Home plan trends reflect a changing market.
Story by Tracy Dickinson
Featured in Autumn 2023
Along with trends in style and decor, homes change in layout and features as lifestyles change. Today’s home plans are a reflection of that.
Trending: Rising Costs
As the price of everything from land to materials has increased over the past several years, homeowners have been looking for ways to use their budgets as effectively as possible.
According to Randy Milder at Plum Design Services, those rising costs affect both who is building new homes as well as what type of homes are being built.
“The average price of a new home is over $450,000,” he says, “and that’s made it almost impossible for first-time buyers to build. It’s doubled the monthly payment on a new home from where it was two years ago.”
Because of that, most of Plum’s clients are move-up buyers who have the equity and budget to build the home they’ve dreamed about for years.
Even custom homes are trending smaller. “About half our plans have been getting a bit smaller and more economical,” says Beisser Lumber’s Amy Larsen. “We’ve been balancing square footage with budget and helping clients rethink wants and needs so they can build what is truly important to them.”
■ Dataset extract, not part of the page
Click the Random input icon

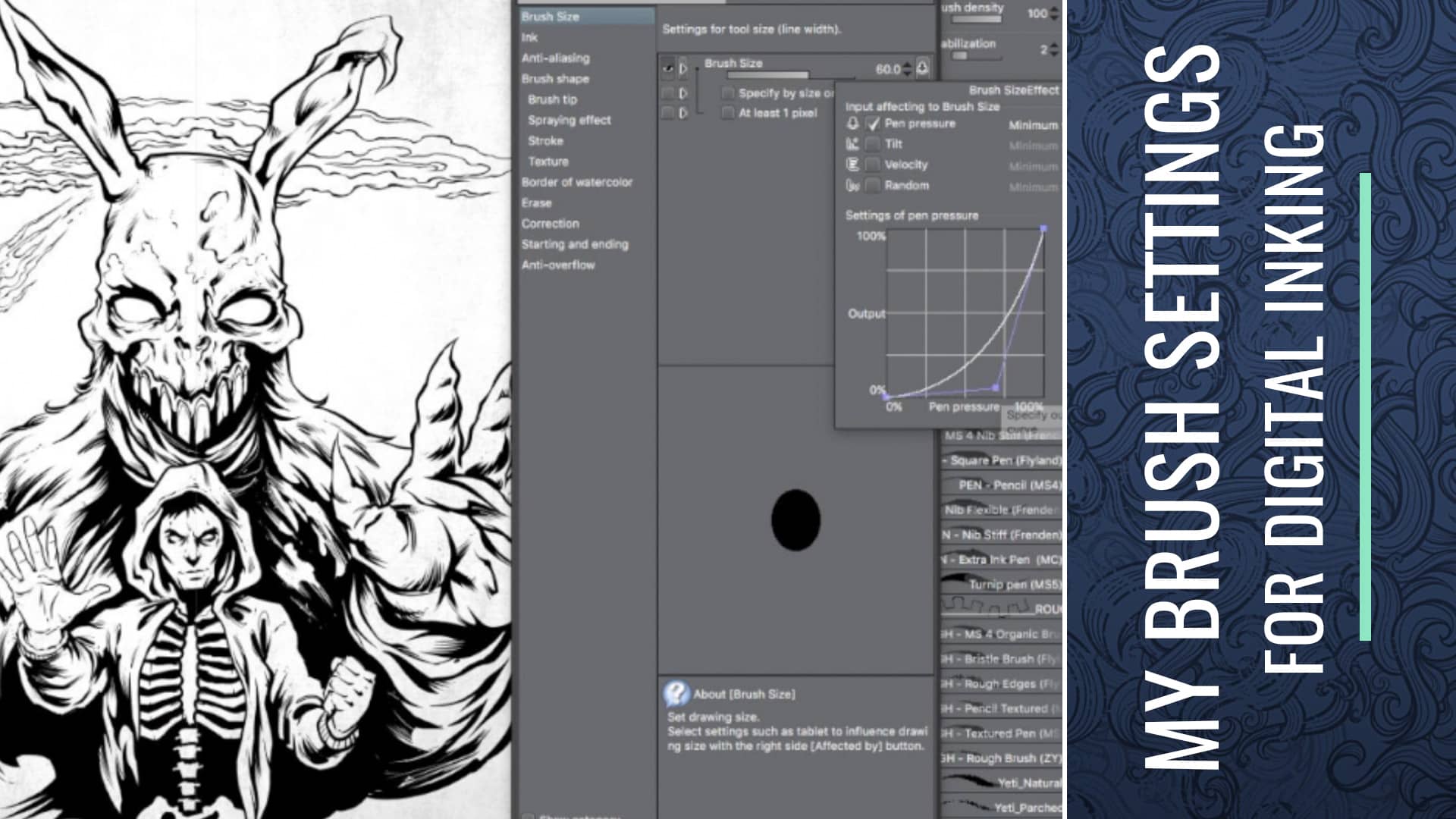pyautogui.click(x=852, y=185)
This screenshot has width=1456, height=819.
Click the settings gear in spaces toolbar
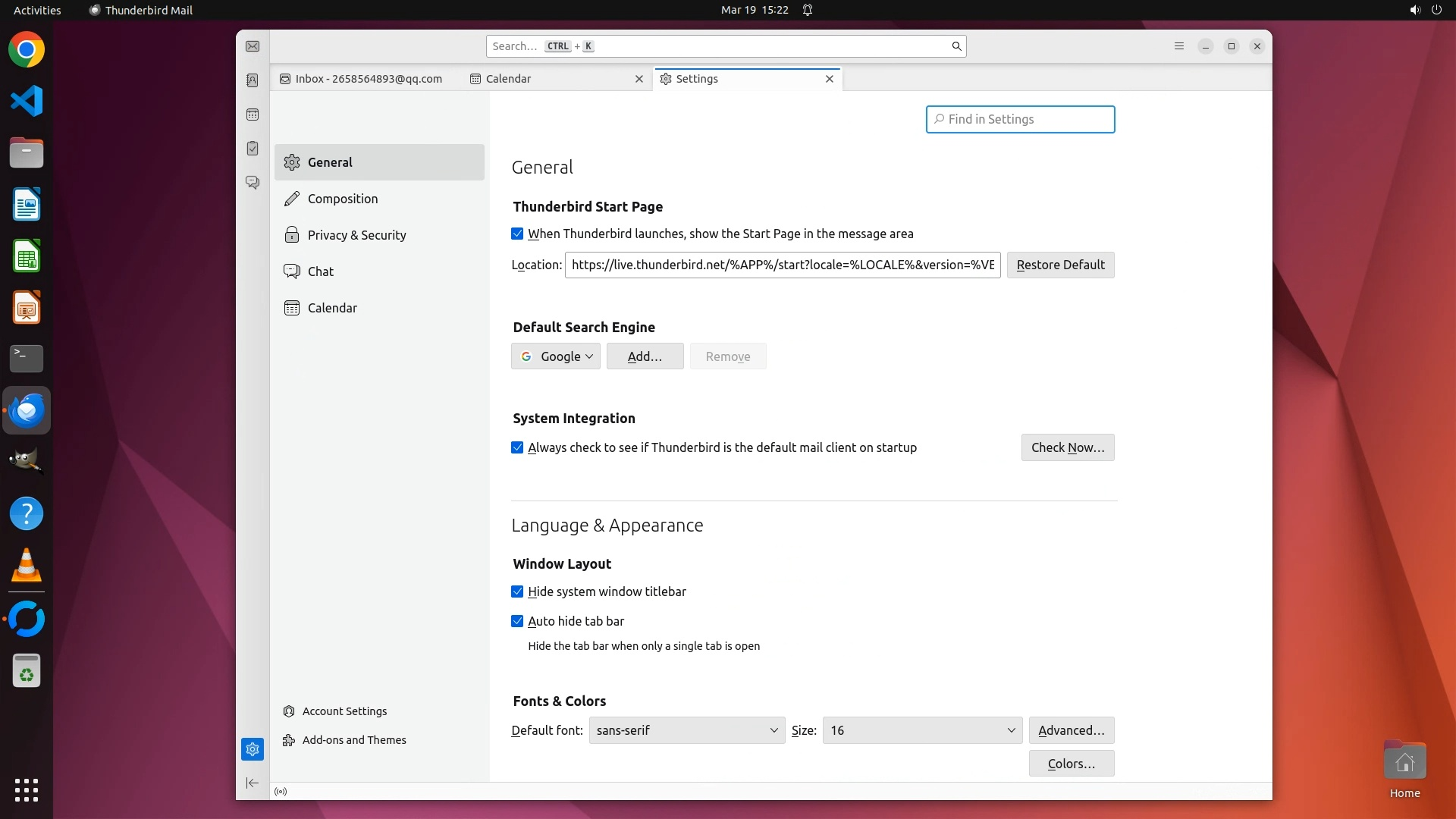click(x=253, y=749)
Trending: Working Remotely
Since the COVID pandemic, a greater number of Americans are spending at least a portion of their week working from home. That’s resulted in more home plans that include home office space. “We’ve even had some clients looking for multiple office spaces,” Milder says, “either full offices or at least a second flex room or pocket office.”
As life has settled into a post-COVID routine, hybrid work schedules are more typical, so more home designers are focusing on multipurpose work spaces that offer more homeowners more flexibility. “We still see home offices,” Larsen says, “but it depends on the client. Sometimes a multiuse space is more appropriate, with an office that could also be a guest room, for example.”
Trending: Changing Families
Statistically, Americans are having fewer children, but older Americans are living longer. Those factors have had an effect on home layouts.
Larsen says the average number of bedrooms and bathrooms hasn’t changed although the arrangement may have. “Most plans still include three bedrooms and two bathrooms on the main level,” she says. “Sometimes the kids’ bedrooms will have a Jack-and-Jill bath, and the home will add a half bath for guests.”
Garage designs have also changed to reflect the changing family. Even when lot sizes are smaller and square footage has decreased, garage space has not. Larsen says, “We’ve actually seen an uptick in garage size. This seems contradictory with lots getting smaller in some communities, but people have larger vehicles, and they want the space to store them.”
One way home designs are adapting to this trend is in the garage placement.
“We’ll often try to have a side-load garage or a combination front-load and side-load so the garage doesn’t dominate the front elevation,” Milder says. “This also allows us to include more windows, which adds to the home’s curb appeal.”
Trending: Comfort with Style
Probably the most dominant element in home design is the desire for both comfort and style. As families spend more time at home working, entertaining, and relaxing, homeowners are looking for ways to use their space efficiently while creating a space they truly enjoy.
That’s resulted in home plans that create functionality in multiple ways.
“We always work to incorporate a mudroom of some sort,” says Larsen. “Some clients need closet space or some sort of built-ins. Others are looking to include laundry space. It just depends on their specific needs.”
Milder says, “We’ve had more clients who are looking for a combined laundry room/mudroom, but they want it to be more spacious. They want plenty of room for a real laundry area, so we often have one side of the space designated for the appliances and cabinetry and the other side with built-in lockers or closets.”
He says another feature that’s become standard in today’s home plans is the walk-in pantry. “With homes and living spaces more open, homeowners want the kitchen to be less cluttered. A separate walk-in pantry can give them storage for everything from groceries to small appliances.”
Home trends are affecting the outside as well as the inside of the home.
“We’re seeing more covered decks as part of the original home plan,” Larsen says.
Milder says, “We’ve also had more clients who want a plan that includes a front porch. The Craftsman style is still popular, and a lot of homeowners just like the look of a home with a front porch.”
Both Larsen and Milder say that even with trends affecting the majority of home plans, each project is still unique.
Milder says, “Even if we start with a stock plan to save them time and money, the final plan is unique because we’ve adapted it to fit that client’s wants and needs.”
“It’s always a compliment when a homeowner trusts us to design their home,” Larsen says. “We want them to be happy and comfortable, so listening to them and respecting their requests is the best way to make that happen.”